Task details:
Tally up the lines below with "field" in them. Answer with the number only.

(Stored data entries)
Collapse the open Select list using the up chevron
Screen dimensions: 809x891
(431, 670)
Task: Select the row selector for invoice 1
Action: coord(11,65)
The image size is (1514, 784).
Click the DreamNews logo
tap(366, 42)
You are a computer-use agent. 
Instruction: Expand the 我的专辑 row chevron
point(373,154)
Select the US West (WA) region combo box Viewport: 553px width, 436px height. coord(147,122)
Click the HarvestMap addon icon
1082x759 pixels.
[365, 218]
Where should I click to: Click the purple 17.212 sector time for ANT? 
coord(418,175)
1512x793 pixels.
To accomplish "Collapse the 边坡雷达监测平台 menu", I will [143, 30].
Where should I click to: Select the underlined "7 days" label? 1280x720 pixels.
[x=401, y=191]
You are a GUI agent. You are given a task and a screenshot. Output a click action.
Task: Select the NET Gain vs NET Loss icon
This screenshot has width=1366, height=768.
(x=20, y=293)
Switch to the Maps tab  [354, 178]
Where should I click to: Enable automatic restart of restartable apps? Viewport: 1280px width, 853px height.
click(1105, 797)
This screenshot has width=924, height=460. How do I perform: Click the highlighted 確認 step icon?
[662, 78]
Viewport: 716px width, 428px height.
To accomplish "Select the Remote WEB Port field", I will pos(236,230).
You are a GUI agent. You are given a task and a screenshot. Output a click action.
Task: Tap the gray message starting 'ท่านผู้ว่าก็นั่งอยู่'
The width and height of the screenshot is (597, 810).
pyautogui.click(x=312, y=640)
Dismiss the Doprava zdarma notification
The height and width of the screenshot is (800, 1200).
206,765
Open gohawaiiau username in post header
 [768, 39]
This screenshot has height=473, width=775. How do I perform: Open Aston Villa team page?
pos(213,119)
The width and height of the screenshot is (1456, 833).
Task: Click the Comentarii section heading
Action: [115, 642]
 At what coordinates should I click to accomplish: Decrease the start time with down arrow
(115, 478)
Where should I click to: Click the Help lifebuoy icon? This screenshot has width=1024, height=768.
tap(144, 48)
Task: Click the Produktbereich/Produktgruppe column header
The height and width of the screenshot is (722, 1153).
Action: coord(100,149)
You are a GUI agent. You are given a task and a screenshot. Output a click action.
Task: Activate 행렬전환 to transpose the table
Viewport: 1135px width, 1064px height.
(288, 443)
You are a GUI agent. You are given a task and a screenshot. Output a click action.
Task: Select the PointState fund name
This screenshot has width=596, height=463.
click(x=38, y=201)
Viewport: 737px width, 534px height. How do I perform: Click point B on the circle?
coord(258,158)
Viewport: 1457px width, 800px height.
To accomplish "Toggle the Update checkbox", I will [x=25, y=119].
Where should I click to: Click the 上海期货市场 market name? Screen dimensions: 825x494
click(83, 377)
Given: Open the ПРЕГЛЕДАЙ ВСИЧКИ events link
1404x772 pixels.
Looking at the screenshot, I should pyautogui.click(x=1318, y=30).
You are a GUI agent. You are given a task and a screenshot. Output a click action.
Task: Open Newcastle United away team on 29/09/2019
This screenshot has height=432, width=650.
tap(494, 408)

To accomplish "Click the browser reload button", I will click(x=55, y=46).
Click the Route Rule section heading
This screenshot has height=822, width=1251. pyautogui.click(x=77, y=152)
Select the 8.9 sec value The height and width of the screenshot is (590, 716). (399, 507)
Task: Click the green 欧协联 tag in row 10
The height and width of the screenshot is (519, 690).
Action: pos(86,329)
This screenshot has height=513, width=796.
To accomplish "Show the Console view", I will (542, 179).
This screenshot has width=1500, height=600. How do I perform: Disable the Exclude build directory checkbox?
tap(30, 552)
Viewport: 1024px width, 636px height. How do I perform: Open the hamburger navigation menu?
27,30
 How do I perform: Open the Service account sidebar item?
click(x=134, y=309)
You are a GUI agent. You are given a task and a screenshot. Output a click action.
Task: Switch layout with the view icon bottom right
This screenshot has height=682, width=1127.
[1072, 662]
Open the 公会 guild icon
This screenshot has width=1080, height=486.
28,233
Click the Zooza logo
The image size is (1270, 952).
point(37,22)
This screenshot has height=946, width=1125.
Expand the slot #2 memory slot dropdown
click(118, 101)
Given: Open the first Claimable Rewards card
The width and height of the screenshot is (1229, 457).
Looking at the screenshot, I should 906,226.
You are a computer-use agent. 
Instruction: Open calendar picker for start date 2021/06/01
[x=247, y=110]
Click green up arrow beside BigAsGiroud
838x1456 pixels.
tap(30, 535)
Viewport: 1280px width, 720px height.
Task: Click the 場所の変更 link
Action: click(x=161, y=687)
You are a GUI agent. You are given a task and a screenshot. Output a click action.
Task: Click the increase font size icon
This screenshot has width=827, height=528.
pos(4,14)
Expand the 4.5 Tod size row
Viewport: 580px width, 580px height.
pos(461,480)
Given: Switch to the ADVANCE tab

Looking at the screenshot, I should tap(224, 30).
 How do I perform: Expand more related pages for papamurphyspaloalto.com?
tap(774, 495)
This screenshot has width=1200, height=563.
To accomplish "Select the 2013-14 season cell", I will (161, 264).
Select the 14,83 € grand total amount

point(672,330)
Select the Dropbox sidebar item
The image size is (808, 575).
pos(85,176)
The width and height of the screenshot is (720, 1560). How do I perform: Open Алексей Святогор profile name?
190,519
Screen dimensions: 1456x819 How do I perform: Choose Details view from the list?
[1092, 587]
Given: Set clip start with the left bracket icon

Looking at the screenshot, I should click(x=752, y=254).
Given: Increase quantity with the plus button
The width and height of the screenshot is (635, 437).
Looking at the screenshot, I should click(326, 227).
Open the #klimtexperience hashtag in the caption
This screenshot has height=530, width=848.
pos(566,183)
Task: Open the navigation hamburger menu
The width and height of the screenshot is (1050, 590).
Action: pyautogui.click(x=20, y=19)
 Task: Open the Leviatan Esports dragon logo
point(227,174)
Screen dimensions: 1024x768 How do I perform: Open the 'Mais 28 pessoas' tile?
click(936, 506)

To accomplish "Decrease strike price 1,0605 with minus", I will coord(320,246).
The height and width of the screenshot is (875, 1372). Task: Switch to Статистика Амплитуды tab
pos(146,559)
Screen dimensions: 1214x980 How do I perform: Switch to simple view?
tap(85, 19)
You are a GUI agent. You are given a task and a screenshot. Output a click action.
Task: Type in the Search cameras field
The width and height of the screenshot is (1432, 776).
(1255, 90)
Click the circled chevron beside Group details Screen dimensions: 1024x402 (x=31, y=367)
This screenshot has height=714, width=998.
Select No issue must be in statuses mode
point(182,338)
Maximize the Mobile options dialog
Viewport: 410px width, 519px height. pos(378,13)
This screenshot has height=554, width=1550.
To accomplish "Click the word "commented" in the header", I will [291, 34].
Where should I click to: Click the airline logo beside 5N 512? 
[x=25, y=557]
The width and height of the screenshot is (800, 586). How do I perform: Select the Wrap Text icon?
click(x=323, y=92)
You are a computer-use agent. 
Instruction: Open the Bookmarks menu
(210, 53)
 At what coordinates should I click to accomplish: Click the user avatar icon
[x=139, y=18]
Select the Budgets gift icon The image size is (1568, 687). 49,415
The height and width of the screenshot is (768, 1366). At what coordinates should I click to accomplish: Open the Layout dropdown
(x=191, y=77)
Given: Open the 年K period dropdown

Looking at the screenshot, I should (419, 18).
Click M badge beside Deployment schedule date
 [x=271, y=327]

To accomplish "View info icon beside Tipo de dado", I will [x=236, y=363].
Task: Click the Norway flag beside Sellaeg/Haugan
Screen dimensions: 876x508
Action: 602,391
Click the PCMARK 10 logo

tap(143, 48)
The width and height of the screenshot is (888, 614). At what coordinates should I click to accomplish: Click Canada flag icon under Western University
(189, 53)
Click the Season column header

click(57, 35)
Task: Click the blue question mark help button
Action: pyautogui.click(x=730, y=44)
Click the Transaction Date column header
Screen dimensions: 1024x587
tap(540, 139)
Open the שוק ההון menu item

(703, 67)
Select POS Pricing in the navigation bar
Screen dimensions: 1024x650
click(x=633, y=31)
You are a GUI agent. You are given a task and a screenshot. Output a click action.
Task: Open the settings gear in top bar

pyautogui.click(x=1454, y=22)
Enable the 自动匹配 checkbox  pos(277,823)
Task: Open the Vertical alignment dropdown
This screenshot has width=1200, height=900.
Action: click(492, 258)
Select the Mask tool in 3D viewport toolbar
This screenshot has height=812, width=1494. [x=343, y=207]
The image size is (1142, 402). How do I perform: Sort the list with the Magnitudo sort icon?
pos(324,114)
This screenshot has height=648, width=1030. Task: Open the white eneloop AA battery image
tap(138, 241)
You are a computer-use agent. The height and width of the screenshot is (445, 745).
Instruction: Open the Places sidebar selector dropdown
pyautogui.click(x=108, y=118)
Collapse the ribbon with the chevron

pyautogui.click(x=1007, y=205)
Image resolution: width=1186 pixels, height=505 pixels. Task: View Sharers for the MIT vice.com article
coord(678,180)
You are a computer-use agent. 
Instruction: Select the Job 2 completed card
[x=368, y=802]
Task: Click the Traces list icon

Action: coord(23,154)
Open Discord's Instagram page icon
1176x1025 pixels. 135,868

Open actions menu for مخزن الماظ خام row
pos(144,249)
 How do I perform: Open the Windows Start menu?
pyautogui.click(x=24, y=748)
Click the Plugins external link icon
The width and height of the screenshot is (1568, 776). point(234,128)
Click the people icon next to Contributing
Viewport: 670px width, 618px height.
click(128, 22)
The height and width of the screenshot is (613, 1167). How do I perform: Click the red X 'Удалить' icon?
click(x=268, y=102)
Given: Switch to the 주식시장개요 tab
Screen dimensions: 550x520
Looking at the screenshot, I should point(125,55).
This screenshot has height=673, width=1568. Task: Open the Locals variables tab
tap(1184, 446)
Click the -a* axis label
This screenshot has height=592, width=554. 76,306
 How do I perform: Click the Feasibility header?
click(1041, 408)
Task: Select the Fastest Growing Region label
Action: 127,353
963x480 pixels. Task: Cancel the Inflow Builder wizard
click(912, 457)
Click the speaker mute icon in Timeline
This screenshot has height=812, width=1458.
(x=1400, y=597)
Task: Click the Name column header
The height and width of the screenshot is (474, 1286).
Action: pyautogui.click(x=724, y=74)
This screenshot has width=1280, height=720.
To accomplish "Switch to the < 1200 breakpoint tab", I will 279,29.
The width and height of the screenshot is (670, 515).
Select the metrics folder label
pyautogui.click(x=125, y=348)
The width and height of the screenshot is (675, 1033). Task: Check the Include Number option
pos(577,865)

Exercise result:
2